Complexes of macrocyclic ligands are commonly utilized in many medicinal applications, such as MRI contrast agents and radiopharmaceuticals. Due to their thermodynamic stability and kinetic inertness, they overcome toxicity of free heavy metal ions and, thus, enable their use in vivo. However, there is no “general” ligand suitable for any metal ion in the periodic table and, thus, useful chelator should be specially designed for each metal ion. Among metal radionuclides, there is an increasing interest in those of large elements (i.e. large metal ions) to be used for both, radiotherapy and imaging. The 18-memberred macrocycles are suitable scaffolds for the utilizations.

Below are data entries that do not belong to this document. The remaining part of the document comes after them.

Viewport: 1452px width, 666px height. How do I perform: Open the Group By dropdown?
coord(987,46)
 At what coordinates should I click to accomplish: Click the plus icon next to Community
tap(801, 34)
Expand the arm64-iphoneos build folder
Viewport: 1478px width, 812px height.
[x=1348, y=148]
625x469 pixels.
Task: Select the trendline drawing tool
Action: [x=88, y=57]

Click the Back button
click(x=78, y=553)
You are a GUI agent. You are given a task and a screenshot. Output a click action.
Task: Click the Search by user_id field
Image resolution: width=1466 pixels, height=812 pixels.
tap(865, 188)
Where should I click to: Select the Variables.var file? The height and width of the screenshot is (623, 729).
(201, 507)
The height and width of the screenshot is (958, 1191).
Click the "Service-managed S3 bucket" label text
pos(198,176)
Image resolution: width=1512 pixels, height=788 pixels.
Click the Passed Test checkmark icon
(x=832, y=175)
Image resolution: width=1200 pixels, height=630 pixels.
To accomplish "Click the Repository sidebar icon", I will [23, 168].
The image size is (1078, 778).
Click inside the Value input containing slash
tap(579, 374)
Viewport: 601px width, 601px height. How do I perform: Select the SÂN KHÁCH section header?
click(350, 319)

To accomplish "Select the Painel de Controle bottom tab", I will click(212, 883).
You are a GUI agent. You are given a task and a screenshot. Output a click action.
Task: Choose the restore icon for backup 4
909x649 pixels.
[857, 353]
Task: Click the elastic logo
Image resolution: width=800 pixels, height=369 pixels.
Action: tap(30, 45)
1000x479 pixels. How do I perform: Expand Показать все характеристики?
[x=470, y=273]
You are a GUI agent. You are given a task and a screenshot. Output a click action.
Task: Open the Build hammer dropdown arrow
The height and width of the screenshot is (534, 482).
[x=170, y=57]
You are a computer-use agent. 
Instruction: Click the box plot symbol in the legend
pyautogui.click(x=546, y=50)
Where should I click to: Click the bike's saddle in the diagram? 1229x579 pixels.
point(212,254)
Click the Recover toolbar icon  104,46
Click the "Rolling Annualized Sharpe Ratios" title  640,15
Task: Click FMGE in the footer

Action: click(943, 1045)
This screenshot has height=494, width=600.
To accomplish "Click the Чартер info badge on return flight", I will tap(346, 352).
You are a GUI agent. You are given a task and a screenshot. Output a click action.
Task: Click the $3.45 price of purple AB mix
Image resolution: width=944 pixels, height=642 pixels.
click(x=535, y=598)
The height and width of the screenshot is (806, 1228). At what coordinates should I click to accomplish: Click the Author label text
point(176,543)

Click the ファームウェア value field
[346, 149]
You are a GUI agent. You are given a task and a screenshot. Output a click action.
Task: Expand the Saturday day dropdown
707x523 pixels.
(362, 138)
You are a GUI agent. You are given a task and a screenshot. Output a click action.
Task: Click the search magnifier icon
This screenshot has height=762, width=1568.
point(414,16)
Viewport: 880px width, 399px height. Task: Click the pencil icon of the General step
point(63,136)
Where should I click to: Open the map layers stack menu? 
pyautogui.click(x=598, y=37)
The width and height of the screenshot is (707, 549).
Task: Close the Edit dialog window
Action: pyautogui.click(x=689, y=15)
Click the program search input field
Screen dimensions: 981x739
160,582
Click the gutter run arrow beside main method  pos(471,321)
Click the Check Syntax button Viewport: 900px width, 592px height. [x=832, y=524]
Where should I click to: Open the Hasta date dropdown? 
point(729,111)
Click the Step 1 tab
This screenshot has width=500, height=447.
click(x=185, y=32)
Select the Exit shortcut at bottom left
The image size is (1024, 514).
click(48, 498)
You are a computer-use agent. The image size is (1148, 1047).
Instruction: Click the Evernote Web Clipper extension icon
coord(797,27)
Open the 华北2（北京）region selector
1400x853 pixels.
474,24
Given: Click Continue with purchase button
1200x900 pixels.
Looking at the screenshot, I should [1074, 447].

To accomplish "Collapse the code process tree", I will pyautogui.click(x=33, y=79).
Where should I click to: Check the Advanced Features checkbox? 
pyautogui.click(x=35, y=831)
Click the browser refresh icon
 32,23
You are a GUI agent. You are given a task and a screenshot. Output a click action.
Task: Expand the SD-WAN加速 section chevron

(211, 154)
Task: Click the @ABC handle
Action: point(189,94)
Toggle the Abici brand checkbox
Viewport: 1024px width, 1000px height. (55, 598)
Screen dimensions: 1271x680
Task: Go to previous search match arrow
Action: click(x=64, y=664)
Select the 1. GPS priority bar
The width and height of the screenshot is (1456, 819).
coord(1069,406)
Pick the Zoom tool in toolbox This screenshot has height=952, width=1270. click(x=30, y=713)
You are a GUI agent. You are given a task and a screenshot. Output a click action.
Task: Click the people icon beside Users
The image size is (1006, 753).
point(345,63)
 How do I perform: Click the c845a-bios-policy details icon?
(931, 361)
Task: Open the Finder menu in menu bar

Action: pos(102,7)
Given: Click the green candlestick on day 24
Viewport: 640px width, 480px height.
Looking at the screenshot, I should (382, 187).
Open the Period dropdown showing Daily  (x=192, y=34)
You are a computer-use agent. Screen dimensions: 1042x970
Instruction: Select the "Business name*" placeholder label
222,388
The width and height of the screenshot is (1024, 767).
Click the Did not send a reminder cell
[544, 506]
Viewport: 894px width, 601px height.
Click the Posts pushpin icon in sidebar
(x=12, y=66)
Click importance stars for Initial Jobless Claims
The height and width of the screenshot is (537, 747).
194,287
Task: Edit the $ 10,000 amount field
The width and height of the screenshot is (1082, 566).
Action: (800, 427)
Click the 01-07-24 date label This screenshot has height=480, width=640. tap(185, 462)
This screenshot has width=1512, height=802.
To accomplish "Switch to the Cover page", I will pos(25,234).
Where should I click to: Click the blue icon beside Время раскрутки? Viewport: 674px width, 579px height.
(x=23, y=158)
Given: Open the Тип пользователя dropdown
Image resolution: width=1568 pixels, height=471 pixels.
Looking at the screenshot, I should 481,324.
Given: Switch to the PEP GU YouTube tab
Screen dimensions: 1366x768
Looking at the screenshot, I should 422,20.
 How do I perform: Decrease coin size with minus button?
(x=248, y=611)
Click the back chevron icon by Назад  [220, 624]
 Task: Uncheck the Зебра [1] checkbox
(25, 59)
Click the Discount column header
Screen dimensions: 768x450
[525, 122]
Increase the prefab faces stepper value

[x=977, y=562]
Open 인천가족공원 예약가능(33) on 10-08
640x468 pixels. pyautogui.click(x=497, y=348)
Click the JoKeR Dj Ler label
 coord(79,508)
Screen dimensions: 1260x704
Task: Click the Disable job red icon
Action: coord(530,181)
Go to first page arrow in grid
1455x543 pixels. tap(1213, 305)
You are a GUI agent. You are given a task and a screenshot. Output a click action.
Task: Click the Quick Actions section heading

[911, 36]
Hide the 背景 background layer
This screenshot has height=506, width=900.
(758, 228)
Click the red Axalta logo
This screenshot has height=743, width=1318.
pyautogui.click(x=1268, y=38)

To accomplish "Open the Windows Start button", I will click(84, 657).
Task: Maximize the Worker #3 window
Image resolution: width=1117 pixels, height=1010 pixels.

This contribution deals with chemistry and radiochemistry of H4pyta (18-py2N4Ac4), a parent rigidified macrocycle suitable for large metal ions. Although the ligand was synthesized in mid-nineties, there are almost no data focused on its possible utilization in radiopharmaceutical context.[2] The ligand forms thermodynamically stable complexes with Ln(III) ions. Its ten donor atoms completely wrap the large Ln(III) ions but one pendant arm is not coordinated for small Ln(III) ions. Thus, the early Ln(III) ions form more stable complexes. The Ln(III)-H4pyta complexes are 2–3 orders of magnitude more kinetically inert than those of H4dota and, thus, they will be fully stable in vivo.
Radiolabeling of H4pyta with 133La and 177Lu is, at different pH’s and temperatures, comparable with that of H4dota. Challenging experiments showed that these radiolabeled H4pyta complexes are fully resistant to transmetallation and transchelation, and show very high stability in human blood serum stability. For larger 133La, the results are much better if compared with data obtained for H4dota and macropa in the parallel experiments. For smaller 177Lu, the results are also more promising compared to those of H4dota and its analogues.
This ligand shows that the H4pyta (18-py2N4Ac4) scaffold offers new possibilities for design of chelators for radioisotopes of large metal ions from the bottom of the Periodic Table, e.g. 225Ac, and the data are promising for future conjugations and in vivo applications.